▶ Work to be completed: In the article on trademarking a color, which company holds the trademark for the Pantone 210 pink used with fiberglass building insulation?

Can I Trademark a Color? featured image

Can I Trademark a Color?

by John DiGiacomo

Partner

Trademark

Yes, it can be difficult, but it is possible to trademark a color. There are a number of famous examples including Tiffany blue and the UPS company’s brown. Indeed, there are at least two well-known shades of pink that have been registered as trademarks in the U.S., including a certain color pink — Pantone 210 — associated with fiberglass building insulation held by Owens-Corning and a magenta pink — Pantone Rhodamine Red U — associated with T-Mobile phones. Interestingly, probably the most famous pink associated with a product has NOT been granted trademark registration in the U.S. — the pink often called “Barbie Pink — Pantone 219 C — used by Mattel for its Barbie products of dolls and accessories.

As noted, obtaining trademark registration for a color has a higher bar. First, trademarks must be distinctive to be eligible for registration. The U.S. Trademark Office has held that colors are not distinctive in themselves. As such, there is no automatic registration for a color.

▶ Data section:
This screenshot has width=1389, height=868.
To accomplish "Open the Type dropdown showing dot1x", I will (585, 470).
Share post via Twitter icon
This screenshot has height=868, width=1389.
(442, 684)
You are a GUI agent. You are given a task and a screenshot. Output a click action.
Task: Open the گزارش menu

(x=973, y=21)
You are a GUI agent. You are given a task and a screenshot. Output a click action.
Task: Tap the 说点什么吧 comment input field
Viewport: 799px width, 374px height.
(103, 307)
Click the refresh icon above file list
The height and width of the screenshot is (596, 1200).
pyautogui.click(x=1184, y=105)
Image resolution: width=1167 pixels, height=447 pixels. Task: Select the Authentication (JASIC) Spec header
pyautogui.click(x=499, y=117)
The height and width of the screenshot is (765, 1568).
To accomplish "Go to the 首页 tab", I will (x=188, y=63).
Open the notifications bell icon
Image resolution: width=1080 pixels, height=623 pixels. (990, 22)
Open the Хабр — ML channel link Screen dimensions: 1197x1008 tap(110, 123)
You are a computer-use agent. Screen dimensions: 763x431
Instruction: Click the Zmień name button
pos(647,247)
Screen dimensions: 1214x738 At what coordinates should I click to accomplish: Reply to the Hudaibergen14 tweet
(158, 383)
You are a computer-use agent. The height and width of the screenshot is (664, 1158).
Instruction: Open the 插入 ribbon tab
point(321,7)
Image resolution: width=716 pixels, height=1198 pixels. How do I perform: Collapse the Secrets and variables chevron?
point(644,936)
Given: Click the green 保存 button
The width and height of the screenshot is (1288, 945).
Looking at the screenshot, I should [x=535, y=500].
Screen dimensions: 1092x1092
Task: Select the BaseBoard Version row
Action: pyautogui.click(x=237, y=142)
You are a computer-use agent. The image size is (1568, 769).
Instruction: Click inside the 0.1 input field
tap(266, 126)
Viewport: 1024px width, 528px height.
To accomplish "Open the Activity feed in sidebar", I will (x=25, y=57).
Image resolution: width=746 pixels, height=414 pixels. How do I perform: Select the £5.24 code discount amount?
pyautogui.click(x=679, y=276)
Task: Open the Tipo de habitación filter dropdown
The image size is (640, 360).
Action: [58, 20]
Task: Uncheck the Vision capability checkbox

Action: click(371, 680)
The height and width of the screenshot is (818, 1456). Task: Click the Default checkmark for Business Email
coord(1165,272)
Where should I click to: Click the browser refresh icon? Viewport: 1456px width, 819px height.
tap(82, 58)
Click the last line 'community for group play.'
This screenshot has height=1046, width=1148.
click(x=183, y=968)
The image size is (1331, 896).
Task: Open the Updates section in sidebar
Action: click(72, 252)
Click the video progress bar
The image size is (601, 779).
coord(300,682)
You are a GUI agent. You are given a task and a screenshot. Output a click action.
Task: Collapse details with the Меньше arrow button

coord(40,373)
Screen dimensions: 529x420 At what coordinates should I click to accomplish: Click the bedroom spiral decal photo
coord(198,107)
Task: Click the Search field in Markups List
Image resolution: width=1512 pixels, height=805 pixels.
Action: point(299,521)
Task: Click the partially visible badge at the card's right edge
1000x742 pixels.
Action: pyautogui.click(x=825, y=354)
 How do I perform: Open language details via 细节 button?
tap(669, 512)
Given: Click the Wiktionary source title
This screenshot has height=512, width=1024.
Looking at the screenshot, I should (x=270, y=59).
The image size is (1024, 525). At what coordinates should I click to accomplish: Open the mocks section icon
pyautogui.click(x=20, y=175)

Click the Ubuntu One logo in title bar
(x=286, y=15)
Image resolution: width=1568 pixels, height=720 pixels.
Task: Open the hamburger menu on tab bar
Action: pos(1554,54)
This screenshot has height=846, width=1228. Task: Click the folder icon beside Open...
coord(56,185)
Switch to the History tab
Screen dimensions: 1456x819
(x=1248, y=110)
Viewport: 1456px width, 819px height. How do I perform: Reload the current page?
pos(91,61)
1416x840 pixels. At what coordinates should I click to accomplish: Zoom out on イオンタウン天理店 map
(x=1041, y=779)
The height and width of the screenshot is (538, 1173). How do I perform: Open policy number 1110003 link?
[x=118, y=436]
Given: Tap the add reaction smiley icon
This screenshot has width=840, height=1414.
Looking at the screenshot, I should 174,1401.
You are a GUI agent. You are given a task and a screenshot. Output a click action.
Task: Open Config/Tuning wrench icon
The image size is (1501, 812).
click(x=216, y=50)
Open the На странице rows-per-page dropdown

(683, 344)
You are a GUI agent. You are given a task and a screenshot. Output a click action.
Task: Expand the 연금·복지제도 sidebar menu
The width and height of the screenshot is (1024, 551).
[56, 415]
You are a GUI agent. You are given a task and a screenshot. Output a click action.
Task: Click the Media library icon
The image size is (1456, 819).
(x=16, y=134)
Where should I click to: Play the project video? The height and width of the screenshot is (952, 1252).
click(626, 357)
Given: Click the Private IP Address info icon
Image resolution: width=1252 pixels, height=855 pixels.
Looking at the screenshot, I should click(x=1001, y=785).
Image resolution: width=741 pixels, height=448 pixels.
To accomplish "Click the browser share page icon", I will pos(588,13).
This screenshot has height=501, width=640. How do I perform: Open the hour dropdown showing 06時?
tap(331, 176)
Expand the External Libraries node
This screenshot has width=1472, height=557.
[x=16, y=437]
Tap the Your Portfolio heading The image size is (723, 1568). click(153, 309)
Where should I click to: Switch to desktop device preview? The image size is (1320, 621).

▶ Output: Owens-Corning